LARGA ORILLA DEL RECUERDO (novela, Ed. del Dock, 2007 – Inicio).
¿Podría decirse que todo comenzó con aquel golpecito de la palma derecha de Ferrara, simultáneo con el leve pero también firme contacto de un frío metálico en la diestra que asimismo yo acababa de extenderle para tan sólo despedirnos como de costumbre? Porque entregadas así, con seguridad y el bienintencionado desafío de mi amigo (“Debe de existir el modo en que de una vez por todas puedas trazar las coordenadas de tu vida”), las llaves me dieron la certeza de que el futuro aún podía estar en mis manos.
De manera que, haciendo mía la esperanza de Ferrara, mucho más viable ahora tras aportar él su granito de arena, emprendí el viaje aquel invierno de 1966 “nadando en las aguas de este mar y de aquel mar…”, por expresarlo con las mismas palabras que, a raíz de otros hechos, le oiría pronunciar a Alejandra poco después de conocerla a los dos o tres días de mi llegada a la costa.
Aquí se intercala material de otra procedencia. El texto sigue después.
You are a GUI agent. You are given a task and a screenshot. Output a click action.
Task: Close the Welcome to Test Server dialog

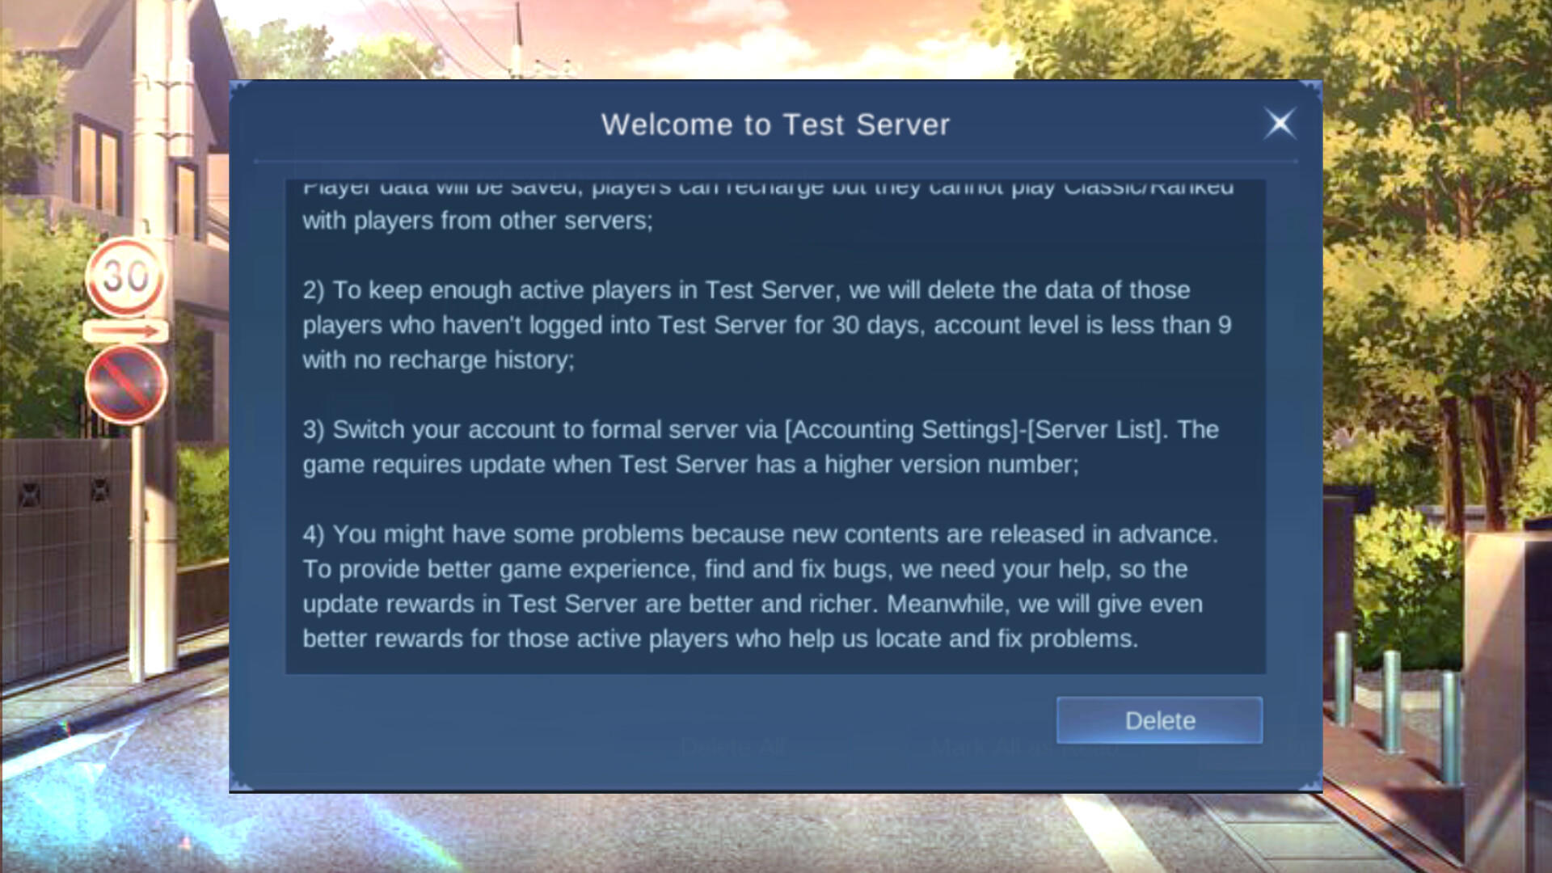[1280, 124]
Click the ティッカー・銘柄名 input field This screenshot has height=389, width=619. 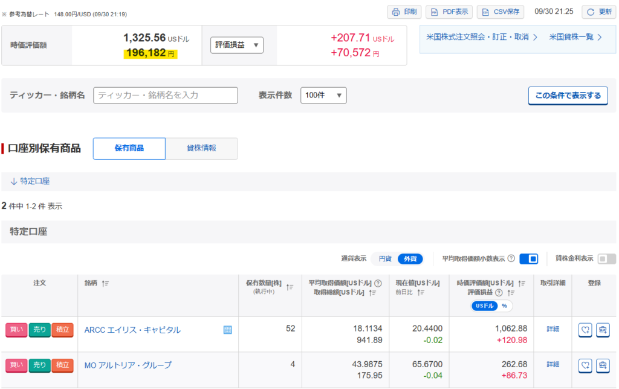[166, 95]
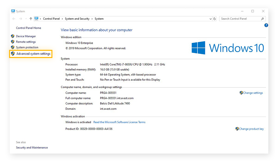Navigate back with the back arrow

[x=14, y=19]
Fue al bajar del ómnibus a la altura de la Serena. Ella estaba sentada al pie de una de las nueve o diez columnas de estilo griego que, erigidas allí vaya a saber uno por quién y desde cuándo y con qué frustrado propósito (trunco como por lo visto había quedado el proyecto arquitectónico, a juzgar por el deterioro que ostentaban en su aislado emplazamiento), describen un breve arco semejando las ruinas de un malogrado propileo del mar expuesto a todos los vientos. Lo cierto es que crucé la ruta atraído por la solitaria presencia de esa mujer más que por las ruinas y el mar; y si ella me miró y nos saludamos, acaso fue porque la desolación del paisaje nos infundía, o me infundía a mí al menos, la sensación de ser, allí y a esa hora, los únicos habitantes del planeta. Y quizá por esa misma razón deseé, desde el primer momento, que nuestra conversación se prolongara, sobre todo por lo tan excepcional como me resultó que habláramos de ciertas cosas.